La canneberge peut être efficace. Il faut savoir rechercher un
fécalome qui peut favoriser la colonisation ano-vésicale. Les
sondages permanents doivent être proscrits au profit du sondage
intermittent à l’aide de sondes hydrophiles autolubrifiées.
L’acidification des urines reste encore discutée.
En cas d’aggravation neurologique (exacerbation de la spasticité,
majoration d’un déficit neurologique), modification inexpliquée du
mode mictionnel (impériosité, pollakiurie, fuites, dysurie), il
devient légitime d’évoquer une infection urinaire et de confirmer
ce diagnostic par un ECBU avec antibiogramme complet. En
conclusion, MC Scheiber-Nogueira a insisté sur l’importance de ne
pas réaliser d’analyses urinaires systématiques, sur la nécessité
de traiter au moins 5 jours et de ne pas se contenter de
traitements courts qui favorisent l’émergence de bactéries
multirésistantes.
Les recommandations des sociétés savantes
Il existe selon les disciplines et les centres de nombreuses différences quant à l’intérêt porté aux troubles sphinctériens et à leur prise en charge. Dans ce contexte, des recommandations proposées par des experts sont un excellent moyen d’optimiser et d’homogénéiser ces pratiques (M de Sèze, MPR Bordeaux). Le GENULF (Groupe d’Etude de Neuro-Urologie de Langue Française) est un groupe déjà ancien qui permet à des neuro-urologues d’échanger leur expérience et de promouvoir des recherches dans cette thématique. Ce groupe a notamment publié des recommandations dans la prise en charge des troubles urologiques des spina bifida, des blessés médullaires ou des patients SEP.
Pour apprécier la gène urologique, M de Sèze insiste sur l’importance du calendrier mictionnel sur 72 heures qui sera un élément essentiel de l’évaluation et du suivi des neurovessies. Le dépistage d’un résidu post–mictionnel doit être systématique. On ne peut se contenter de l’interrogatoire. Le sondage évacuateur post-mictionnel peut être remplacé par le Bladder Scan® (échographe portatif) qui est totalement atraumatique et est réalisé de manière ambulatoire. Malheureusement cet appareil n’est pas forcément disponible et on peut alors effectuer une échographie vésicale pré et post-mictionnelle. L’examen urodynamique est essentiel pour déterminer les mécanismes mis en jeu et mettre en évidence une haute pression du détrusor qui est un facteur de risque de retentissement sur le haut appareil.

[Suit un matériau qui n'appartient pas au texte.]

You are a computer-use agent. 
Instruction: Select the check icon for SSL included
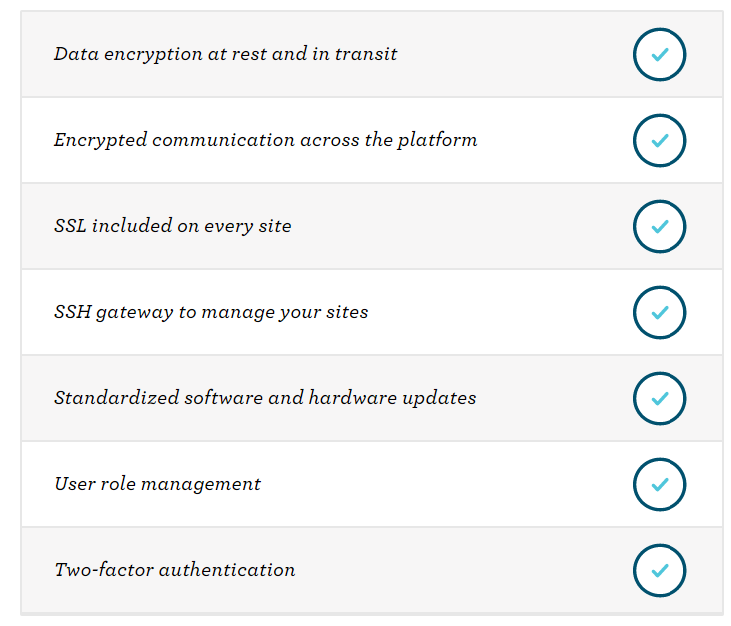click(659, 227)
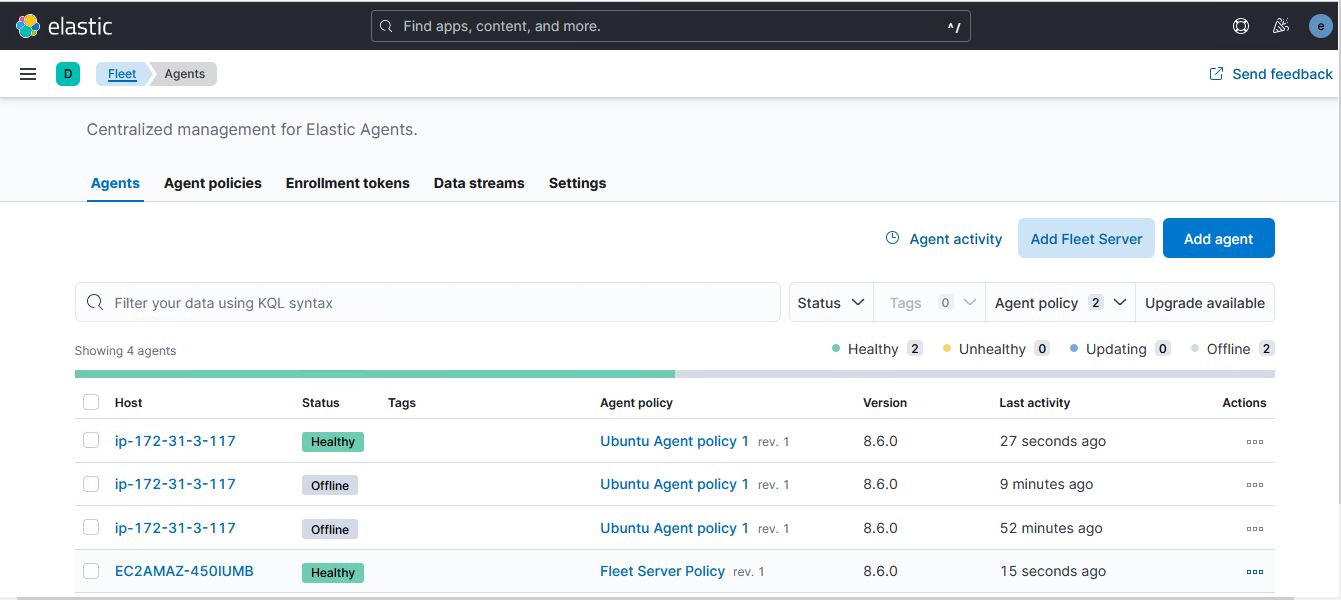Check the select-all agents header checkbox
Screen dimensions: 1341x600
91,401
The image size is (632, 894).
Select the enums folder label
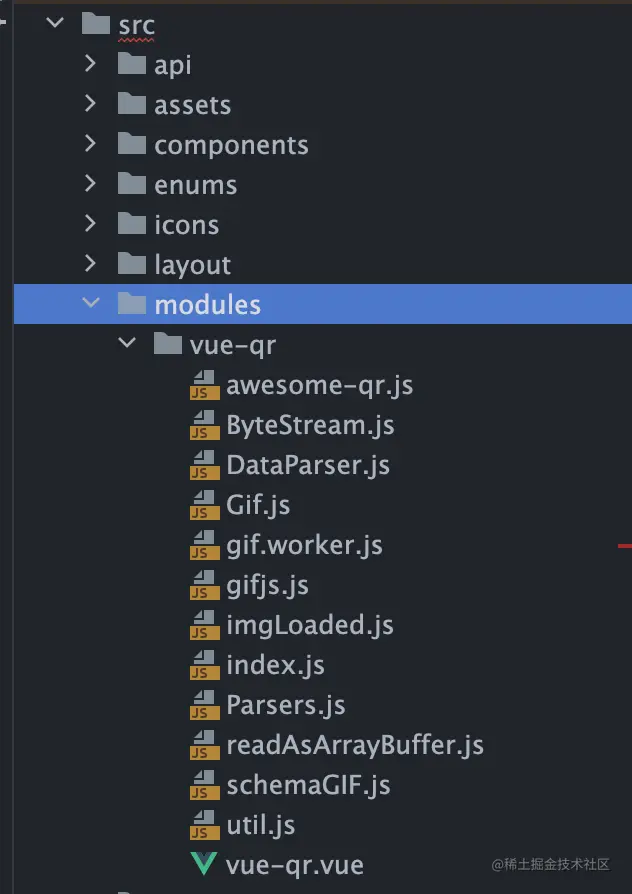pos(195,185)

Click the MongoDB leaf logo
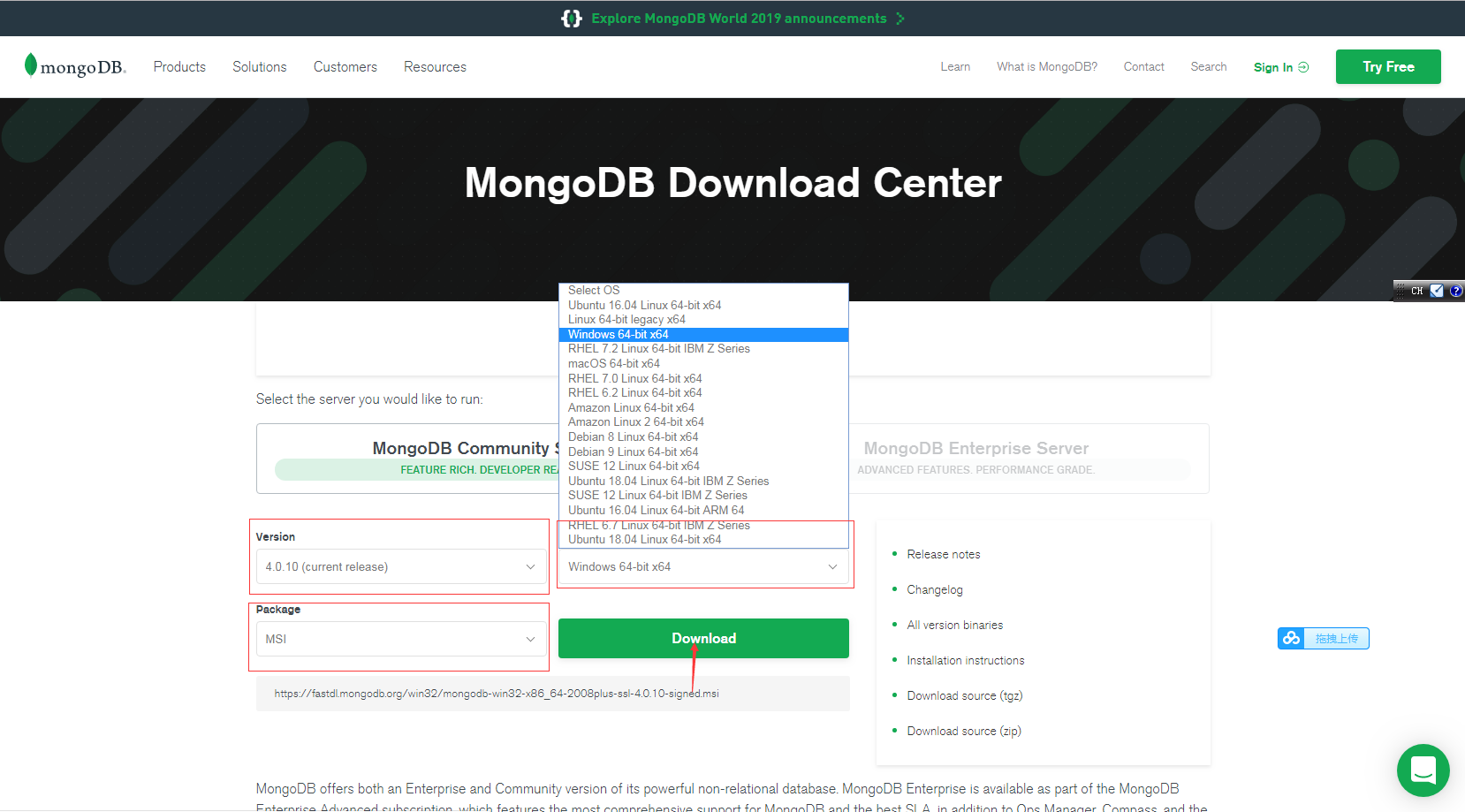[x=32, y=65]
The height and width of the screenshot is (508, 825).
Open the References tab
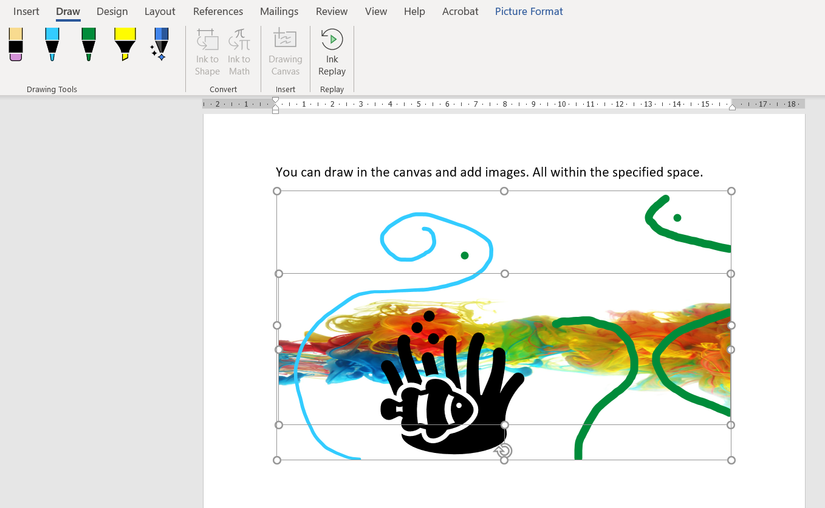click(218, 12)
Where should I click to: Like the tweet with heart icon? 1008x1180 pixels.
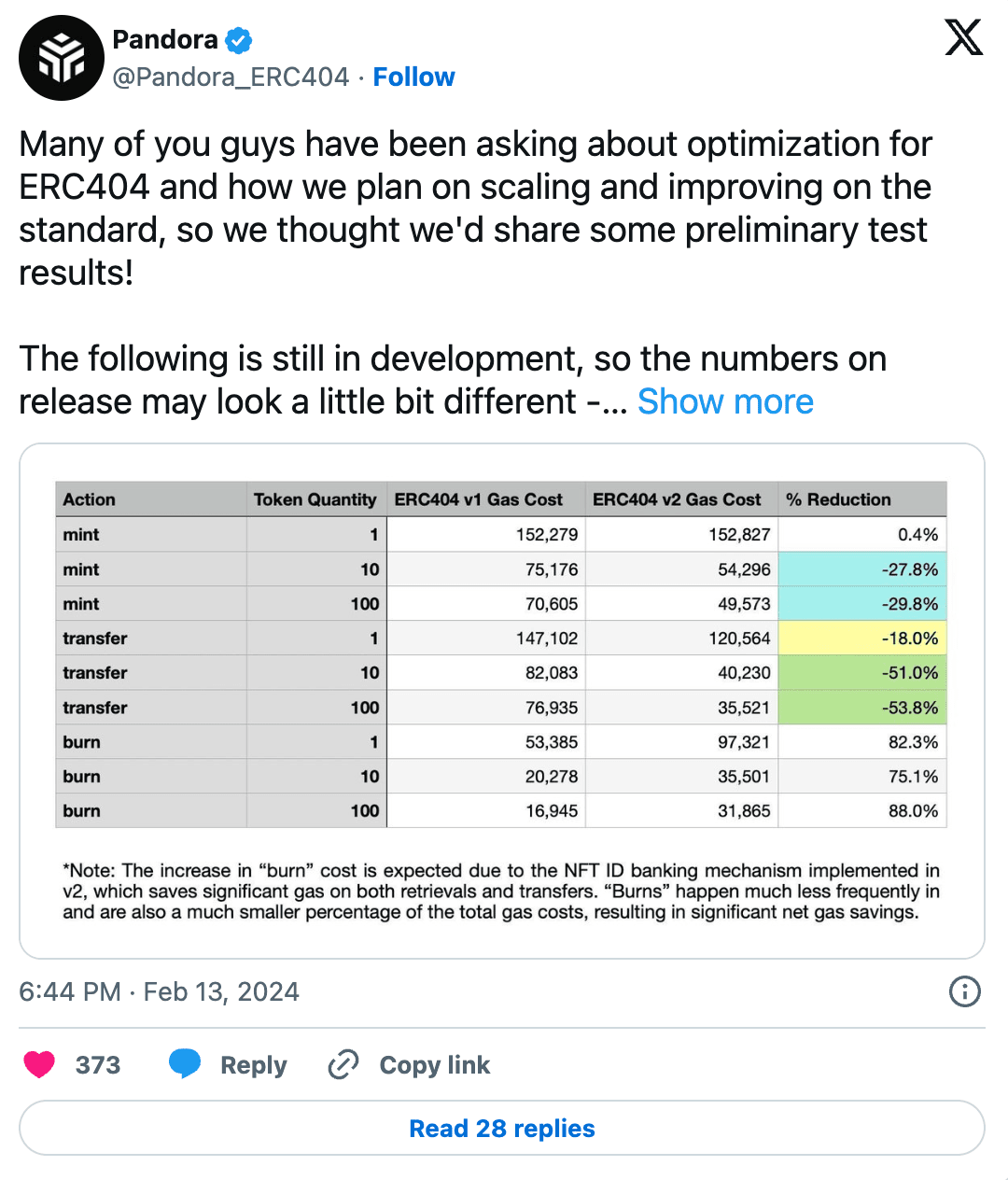39,1064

Cet examen est indolore et sans danger quand il est effectué dans des conditions confortables après contrôle de la stérilité des urines, information et bonne installation du patient, et en prenant le temps nécessaire. Il fournit des informations sur le régime de pression vésicale et urétrale et sur le débit mictionnel. L’ECBU, la clairance de la créatinine et des échelles de qualité de vie complètent ce premier bilan. D’autres examens comme l’échographie rénale, la cystoscopie, la cystographie rétrograde et mictionnelle, l’UIV ou l’uro-scanner peuvent être proposés selon le contexte. Ainsi les recommandations pour les troubles urologiques de la SEP précisent les principaux facteurs de risque : durée de la maladie, sexe masculin, sondage à demeure, contractions du détrusor de grande amplitude, haute pression permanente du détrusor. Chez le patient SEP asymptomatique, la surveillance peut se limiter à une enquête clinique et une évaluation du résidu post mictionnel. Si le patient est symptomatique, il est recommandé de l’adresser à un spécialiste en neuro-urologie qui effectuera le bilan précisé ci-dessus, mettra en route un traitement et précisera le rythme de surveillance (bilan urodynamique tous les un à trois ans). Enfin, le neurologue doit savoir que d’autres recommandations comme celles sur les troubles urinaires des sujets parkinsoniens sont actuellement en cours de rédaction.